### 原文抜粋:
►
住宅の断熱性能とは?高断熱住宅のメリットと建てる時の注意

住宅の断熱性能とは?高断熱住宅のメリットと建てる時の注意

住宅の断熱性能は、季節を問わず快適な暮らしを実現するために、とても重要です。これから注文住宅を建てようと検討している方も、 できるだけ断熱性が高く、快適に暮らせる家を作りたいとお考えの方も多いと思います。

しかし、断熱性が高い家とは具体的にどのような家なのか、その性能についてはわからないことも多いのではないでしょうか?

そこで今回は、住宅の断熱性能について解説するとともにその特徴やメリット、高断熱住宅を建てるときの注意点などについて詳しく解説します。

断熱性能とは、外気の影響を受けにくく、かつ、住宅が熱を逃がしにくい性能のことを指します。具体的には、冬場の暖房熱や夏場の冷房熱を外に逃がさず、室内の温度を快適に保つ性能のことです。
断熱性能が高いほど、冷暖房にかかる光熱費を抑えることができ、年間を通して快適な室内環境を実現できます。

住宅の断熱性能とは

住宅の断熱性を示す指標として、UA値、ηAC値、断熱等性能等級があります。断熱等性能等級は「住宅の品質確保の促進等に関する法律(品確法)」に定められています。

国土交通省データはこちら

断熱性を示す指標として、以下の2つがあります。
◄
### 提供データ:
►
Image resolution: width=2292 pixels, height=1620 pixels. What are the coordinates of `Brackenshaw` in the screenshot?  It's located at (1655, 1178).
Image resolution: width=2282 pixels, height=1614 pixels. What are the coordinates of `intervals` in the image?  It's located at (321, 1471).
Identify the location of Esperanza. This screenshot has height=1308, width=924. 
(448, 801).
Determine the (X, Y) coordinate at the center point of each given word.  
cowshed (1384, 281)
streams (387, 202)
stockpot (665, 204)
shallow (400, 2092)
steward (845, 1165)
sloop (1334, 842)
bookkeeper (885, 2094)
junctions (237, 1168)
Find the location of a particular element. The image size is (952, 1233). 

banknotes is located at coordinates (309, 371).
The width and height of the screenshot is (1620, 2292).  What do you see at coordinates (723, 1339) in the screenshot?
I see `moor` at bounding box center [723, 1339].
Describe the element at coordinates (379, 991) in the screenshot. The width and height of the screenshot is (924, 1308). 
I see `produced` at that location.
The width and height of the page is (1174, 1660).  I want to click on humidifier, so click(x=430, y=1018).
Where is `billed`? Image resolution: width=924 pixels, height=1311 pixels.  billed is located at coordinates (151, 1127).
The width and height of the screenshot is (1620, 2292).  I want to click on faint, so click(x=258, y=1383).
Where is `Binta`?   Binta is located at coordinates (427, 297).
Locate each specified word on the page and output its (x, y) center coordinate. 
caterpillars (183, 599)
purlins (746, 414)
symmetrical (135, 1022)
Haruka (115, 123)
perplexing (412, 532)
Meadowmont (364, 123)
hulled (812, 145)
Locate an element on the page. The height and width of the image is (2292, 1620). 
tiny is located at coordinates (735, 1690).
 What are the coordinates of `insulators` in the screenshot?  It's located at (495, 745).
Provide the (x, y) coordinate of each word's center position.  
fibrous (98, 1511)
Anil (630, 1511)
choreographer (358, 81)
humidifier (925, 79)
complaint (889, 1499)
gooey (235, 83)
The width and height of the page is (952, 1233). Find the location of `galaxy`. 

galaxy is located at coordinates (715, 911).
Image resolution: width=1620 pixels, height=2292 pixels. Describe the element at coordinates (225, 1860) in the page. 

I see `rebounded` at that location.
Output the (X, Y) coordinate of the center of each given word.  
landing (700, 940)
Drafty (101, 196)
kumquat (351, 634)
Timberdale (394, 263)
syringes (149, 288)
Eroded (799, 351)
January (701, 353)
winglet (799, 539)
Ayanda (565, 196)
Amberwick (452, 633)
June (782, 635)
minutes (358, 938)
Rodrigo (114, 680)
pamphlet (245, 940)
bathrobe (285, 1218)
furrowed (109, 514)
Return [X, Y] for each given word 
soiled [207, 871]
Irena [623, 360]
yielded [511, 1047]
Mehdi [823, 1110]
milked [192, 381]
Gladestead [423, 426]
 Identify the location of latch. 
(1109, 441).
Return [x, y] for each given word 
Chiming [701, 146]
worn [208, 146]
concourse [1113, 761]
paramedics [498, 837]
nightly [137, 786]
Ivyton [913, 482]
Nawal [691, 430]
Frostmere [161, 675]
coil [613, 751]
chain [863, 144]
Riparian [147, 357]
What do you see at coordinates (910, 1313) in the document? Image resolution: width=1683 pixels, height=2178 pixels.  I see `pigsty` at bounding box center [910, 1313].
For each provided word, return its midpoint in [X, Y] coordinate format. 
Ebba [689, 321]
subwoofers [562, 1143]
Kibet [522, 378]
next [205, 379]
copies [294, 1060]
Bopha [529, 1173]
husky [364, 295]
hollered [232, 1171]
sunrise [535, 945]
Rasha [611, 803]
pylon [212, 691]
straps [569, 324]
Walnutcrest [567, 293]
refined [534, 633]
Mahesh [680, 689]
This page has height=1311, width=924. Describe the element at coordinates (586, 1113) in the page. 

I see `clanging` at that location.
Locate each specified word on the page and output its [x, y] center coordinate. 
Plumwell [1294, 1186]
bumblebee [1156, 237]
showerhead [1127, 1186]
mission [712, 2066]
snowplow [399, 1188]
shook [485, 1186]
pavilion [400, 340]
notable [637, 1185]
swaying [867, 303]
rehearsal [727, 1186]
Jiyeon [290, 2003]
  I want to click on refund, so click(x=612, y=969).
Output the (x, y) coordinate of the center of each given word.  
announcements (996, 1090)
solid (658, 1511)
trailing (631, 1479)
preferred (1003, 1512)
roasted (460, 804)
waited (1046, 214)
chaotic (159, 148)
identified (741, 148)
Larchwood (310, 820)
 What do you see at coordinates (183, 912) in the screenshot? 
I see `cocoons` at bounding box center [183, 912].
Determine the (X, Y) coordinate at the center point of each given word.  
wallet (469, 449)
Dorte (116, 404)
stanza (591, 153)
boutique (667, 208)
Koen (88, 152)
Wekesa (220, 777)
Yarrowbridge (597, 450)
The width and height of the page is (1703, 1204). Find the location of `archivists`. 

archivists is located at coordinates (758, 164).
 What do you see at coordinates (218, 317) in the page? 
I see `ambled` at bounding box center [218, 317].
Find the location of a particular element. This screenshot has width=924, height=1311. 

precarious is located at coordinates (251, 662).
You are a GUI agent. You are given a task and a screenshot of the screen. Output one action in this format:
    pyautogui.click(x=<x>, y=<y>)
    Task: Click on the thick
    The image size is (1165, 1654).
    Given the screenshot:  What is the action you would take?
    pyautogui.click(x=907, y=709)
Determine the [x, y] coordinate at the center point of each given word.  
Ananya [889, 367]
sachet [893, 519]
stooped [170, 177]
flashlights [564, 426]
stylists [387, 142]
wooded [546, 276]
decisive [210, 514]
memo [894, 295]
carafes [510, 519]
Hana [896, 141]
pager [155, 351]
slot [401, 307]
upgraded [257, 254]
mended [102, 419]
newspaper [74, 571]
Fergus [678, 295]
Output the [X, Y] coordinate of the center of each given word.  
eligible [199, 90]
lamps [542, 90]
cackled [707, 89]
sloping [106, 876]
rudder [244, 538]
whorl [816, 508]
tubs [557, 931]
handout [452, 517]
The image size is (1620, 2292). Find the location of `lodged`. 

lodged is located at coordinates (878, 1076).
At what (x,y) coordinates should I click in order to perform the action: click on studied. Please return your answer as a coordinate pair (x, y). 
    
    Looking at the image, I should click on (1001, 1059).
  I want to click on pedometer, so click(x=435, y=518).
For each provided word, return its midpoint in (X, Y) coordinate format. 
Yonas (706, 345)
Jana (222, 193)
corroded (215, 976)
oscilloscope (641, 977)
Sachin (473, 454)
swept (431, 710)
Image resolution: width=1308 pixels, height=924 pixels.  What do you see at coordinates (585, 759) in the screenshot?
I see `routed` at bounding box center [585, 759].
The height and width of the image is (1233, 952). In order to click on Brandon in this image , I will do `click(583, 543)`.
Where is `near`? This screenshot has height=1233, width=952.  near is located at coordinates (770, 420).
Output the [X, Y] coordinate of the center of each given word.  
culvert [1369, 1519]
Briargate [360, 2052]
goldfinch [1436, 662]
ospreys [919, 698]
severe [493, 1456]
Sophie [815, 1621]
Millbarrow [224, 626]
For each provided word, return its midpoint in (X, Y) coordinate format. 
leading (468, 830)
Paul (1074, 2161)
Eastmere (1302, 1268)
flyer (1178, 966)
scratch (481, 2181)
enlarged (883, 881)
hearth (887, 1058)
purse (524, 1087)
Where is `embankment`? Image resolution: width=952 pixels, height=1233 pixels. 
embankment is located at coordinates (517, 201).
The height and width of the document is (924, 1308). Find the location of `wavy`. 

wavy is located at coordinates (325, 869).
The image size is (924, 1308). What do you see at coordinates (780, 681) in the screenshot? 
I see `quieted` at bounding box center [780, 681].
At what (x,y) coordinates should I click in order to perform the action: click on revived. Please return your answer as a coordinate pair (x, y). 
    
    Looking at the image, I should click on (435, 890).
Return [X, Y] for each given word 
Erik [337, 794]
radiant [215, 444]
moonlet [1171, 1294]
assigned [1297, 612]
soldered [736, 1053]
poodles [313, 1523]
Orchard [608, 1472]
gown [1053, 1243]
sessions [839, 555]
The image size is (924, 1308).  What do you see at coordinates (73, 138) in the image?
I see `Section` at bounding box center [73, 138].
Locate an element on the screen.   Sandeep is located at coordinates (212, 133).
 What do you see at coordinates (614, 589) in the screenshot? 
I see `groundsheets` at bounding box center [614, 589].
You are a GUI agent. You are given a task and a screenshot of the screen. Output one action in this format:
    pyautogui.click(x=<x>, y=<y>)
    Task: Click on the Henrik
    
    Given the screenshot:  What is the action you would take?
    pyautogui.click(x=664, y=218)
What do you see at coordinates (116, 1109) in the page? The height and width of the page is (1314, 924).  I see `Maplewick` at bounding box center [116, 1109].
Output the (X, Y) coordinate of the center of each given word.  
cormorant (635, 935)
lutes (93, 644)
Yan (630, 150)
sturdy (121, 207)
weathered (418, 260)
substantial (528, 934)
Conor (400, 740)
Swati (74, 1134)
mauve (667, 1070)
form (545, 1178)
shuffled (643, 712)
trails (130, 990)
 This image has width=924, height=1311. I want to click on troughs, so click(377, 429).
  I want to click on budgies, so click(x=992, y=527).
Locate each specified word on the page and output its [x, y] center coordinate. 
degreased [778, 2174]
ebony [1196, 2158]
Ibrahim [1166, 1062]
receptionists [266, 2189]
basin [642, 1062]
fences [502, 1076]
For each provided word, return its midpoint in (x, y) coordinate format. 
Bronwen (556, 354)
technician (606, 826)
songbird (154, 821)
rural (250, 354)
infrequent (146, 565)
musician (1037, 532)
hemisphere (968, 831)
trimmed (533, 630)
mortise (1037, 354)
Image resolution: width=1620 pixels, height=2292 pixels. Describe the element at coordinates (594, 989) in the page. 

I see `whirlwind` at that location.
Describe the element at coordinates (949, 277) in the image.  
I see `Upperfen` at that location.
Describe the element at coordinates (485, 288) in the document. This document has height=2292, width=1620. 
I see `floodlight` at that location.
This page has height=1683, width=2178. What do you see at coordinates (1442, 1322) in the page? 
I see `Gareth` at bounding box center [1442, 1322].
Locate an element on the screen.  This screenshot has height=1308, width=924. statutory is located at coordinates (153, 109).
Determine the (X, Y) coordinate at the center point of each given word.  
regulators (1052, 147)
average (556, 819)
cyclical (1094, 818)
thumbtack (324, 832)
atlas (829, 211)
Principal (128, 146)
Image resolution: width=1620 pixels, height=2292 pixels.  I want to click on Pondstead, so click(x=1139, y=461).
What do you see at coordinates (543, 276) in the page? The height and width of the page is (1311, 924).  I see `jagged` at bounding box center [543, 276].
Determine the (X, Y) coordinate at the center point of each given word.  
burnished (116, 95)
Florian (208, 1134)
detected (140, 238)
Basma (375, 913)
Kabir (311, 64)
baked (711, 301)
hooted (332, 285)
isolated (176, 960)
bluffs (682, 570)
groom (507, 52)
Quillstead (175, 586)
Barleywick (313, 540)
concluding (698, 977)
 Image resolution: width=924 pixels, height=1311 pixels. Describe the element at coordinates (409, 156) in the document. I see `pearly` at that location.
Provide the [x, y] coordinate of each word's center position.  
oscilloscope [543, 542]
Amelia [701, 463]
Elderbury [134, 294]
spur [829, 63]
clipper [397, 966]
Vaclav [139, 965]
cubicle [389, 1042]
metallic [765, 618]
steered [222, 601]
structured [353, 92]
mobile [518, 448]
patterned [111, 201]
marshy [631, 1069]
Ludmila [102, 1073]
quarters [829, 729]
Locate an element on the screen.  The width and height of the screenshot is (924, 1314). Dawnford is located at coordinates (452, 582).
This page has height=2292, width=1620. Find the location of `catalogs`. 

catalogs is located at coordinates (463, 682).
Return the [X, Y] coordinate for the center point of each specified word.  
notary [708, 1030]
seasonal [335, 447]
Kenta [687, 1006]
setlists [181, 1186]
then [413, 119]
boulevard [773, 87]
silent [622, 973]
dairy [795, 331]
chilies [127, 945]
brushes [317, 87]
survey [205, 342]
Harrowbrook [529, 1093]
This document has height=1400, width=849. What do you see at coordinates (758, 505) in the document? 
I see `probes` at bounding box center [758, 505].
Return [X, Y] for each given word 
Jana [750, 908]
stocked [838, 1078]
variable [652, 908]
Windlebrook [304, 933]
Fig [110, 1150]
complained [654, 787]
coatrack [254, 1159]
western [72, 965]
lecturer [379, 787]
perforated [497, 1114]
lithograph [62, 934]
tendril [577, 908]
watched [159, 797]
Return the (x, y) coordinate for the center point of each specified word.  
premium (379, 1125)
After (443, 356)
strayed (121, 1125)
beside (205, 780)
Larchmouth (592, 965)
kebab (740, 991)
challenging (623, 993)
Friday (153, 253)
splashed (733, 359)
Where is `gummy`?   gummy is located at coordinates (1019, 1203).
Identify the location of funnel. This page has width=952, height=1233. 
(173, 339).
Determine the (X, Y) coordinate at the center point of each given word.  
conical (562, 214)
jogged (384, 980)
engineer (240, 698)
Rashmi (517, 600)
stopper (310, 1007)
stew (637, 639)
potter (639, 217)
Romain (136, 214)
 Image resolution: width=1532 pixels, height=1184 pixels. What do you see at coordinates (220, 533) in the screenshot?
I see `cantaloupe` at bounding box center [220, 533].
◄
### やること:
住宅の断熱性能を扱った原文抜粋から、次の一文を英語に訳してください。「断熱性能が高いほど、冷暖房にかかる光熱費を抑えることができ、年間を通して快適な室内環境を実現できます。」

### 回答:
The higher the insulation performance, the more the utility costs for heating and cooling can be kept down, and the more a comfortable indoor environment can be achieved throughout the year.